▶ _What is required_
Reproduce word for word the lines between those holding "Emissão de Certificados (1490, 1606)" and "Ask a question (133, 1289)", inclusive, and nothing else from the data below.

Top of Data for review

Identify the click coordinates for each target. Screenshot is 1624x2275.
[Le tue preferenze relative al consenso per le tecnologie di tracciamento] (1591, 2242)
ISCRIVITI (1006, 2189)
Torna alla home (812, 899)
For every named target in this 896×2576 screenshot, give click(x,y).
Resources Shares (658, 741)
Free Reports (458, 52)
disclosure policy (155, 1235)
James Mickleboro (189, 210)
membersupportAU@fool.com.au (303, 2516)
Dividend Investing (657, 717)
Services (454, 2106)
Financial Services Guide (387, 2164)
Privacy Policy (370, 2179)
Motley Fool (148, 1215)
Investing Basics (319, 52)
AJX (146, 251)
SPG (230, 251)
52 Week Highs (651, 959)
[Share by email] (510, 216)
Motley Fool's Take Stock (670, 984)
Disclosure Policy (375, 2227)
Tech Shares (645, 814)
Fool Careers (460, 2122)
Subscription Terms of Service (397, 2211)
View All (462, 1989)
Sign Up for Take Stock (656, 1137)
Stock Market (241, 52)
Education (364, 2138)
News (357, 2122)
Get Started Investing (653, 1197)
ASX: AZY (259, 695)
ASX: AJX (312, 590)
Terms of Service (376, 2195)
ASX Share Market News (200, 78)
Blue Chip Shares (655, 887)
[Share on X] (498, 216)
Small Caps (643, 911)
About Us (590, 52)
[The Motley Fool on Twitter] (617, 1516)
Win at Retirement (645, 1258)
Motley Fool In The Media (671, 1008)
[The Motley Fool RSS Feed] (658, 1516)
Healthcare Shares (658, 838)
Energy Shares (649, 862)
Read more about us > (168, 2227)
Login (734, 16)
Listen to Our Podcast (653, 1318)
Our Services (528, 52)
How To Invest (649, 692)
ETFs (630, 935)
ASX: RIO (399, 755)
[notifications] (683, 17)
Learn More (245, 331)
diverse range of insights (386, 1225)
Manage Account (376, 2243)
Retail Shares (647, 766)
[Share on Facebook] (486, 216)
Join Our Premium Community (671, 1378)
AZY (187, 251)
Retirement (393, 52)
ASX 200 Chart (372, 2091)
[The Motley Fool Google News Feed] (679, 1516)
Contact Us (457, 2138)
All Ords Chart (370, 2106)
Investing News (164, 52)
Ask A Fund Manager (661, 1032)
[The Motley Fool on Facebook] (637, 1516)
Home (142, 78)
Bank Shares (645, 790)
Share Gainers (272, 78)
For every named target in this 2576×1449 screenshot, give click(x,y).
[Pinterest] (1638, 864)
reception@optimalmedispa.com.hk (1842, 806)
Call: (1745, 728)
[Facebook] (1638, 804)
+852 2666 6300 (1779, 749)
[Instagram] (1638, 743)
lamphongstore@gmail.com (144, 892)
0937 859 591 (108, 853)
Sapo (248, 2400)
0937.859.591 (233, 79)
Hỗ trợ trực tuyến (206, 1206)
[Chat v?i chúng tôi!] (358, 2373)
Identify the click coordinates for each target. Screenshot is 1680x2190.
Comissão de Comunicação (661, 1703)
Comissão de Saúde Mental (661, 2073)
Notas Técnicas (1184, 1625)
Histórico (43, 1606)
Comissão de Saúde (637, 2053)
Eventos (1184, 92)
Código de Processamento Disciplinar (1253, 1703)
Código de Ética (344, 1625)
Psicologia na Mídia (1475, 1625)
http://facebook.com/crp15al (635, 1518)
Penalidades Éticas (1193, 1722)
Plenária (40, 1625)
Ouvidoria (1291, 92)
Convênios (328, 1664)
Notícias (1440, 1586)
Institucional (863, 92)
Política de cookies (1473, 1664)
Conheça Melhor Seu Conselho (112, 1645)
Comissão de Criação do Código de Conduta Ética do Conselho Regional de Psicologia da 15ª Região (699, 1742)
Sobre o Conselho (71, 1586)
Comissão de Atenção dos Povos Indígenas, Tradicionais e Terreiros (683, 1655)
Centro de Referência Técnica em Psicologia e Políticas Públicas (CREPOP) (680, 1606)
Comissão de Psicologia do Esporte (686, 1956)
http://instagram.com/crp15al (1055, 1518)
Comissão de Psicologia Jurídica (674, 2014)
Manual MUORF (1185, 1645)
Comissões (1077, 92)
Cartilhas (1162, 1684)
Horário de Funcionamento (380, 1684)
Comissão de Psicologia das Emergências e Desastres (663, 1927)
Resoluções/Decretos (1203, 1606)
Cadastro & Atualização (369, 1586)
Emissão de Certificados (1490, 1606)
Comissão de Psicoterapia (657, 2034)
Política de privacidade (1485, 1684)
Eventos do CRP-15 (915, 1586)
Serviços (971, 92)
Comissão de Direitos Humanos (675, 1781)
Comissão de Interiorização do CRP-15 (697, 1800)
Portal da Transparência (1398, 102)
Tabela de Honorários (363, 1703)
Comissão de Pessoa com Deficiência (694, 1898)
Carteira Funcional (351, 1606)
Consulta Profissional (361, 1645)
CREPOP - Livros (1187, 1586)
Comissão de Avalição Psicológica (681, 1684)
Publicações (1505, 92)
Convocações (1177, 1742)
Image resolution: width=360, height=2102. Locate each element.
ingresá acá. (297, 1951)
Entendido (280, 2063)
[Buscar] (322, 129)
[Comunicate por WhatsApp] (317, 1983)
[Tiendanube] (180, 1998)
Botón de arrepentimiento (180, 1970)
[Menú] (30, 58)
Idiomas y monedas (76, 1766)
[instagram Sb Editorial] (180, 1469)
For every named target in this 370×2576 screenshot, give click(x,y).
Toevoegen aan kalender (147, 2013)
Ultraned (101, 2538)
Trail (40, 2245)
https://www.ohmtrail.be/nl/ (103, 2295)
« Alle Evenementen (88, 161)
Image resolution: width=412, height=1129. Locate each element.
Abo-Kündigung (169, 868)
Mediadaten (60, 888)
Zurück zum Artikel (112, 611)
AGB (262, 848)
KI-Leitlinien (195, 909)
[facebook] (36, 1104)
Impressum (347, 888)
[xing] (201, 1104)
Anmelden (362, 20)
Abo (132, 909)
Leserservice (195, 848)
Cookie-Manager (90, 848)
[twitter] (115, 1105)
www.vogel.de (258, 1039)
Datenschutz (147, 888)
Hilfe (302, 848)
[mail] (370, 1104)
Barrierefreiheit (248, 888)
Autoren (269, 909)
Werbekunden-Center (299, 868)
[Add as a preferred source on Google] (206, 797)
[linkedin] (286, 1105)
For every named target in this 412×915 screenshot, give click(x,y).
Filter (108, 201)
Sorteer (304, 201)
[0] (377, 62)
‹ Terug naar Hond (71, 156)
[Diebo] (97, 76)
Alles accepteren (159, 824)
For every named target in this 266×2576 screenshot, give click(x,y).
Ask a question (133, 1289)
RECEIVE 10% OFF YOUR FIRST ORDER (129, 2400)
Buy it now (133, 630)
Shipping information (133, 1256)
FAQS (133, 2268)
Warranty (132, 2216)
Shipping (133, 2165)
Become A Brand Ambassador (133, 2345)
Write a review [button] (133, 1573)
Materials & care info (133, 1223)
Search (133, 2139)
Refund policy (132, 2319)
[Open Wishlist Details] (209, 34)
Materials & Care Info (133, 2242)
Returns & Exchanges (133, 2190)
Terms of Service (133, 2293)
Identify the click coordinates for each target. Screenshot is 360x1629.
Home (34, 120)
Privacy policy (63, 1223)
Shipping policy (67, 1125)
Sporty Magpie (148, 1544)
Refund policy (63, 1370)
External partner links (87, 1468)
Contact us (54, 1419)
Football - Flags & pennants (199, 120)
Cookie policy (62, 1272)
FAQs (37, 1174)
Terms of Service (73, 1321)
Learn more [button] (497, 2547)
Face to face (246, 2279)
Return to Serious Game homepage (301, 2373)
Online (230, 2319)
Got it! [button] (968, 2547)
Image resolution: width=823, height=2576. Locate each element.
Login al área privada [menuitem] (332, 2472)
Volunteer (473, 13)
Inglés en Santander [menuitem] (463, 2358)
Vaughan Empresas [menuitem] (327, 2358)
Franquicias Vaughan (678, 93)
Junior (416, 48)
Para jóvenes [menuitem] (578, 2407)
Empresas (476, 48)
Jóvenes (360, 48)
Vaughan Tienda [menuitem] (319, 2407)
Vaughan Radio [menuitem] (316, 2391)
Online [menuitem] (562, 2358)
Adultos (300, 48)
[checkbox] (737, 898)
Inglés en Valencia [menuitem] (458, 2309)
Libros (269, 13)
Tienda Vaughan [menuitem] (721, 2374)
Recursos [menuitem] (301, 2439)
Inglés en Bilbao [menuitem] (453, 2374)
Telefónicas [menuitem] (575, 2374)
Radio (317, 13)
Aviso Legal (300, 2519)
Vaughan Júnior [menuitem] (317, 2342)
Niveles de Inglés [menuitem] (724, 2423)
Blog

Bottom of Data for review

▶ _Task response_
Emissão de Certificados (1490, 1606)
Comissão de Psicoterapia (657, 2034)
Política de privacidade (1485, 1684)
Eventos do CRP-15 (915, 1586)
Serviços (971, 92)
Comissão de Direitos Humanos (675, 1781)
Comissão de Interiorização do CRP-15 (697, 1800)
Portal da Transparência (1398, 102)
Tabela de Honorários (363, 1703)
Comissão de Pessoa com Deficiência (694, 1898)
Carteira Funcional (351, 1606)
Consulta Profissional (361, 1645)
CREPOP - Livros (1187, 1586)
Comissão de Avalição Psicológica (681, 1684)
Publicações (1505, 92)
Convocações (1177, 1742)
Image resolution: width=360, height=2102. Locate each element.
ingresá acá. (297, 1951)
Entendido (280, 2063)
[Buscar] (322, 129)
[Comunicate por WhatsApp] (317, 1983)
[Tiendanube] (180, 1998)
Botón de arrepentimiento (180, 1970)
[Menú] (30, 58)
Idiomas y monedas (76, 1766)
[instagram Sb Editorial] (180, 1469)
For every named target in this 370×2576 screenshot, give click(x,y).
Toevoegen aan kalender (147, 2013)
Ultraned (101, 2538)
Trail (40, 2245)
https://www.ohmtrail.be/nl/ (103, 2295)
« Alle Evenementen (88, 161)
Image resolution: width=412, height=1129. Locate each element.
Abo-Kündigung (169, 868)
Mediadaten (60, 888)
Zurück zum Artikel (112, 611)
AGB (262, 848)
KI-Leitlinien (195, 909)
[facebook] (36, 1104)
Impressum (347, 888)
[xing] (201, 1104)
Anmelden (362, 20)
Abo (132, 909)
Leserservice (195, 848)
Cookie-Manager (90, 848)
[twitter] (115, 1105)
www.vogel.de (258, 1039)
Datenschutz (147, 888)
Hilfe (302, 848)
[mail] (370, 1104)
Barrierefreiheit (248, 888)
Autoren (269, 909)
Werbekunden-Center (299, 868)
[Add as a preferred source on Google] (206, 797)
[linkedin] (286, 1105)
For every named target in this 412×915 screenshot, give click(x,y).
Filter (108, 201)
Sorteer (304, 201)
[0] (377, 62)
‹ Terug naar Hond (71, 156)
[Diebo] (97, 76)
Alles accepteren (159, 824)
For every named target in this 266×2576 screenshot, give click(x,y).
Ask a question (133, 1289)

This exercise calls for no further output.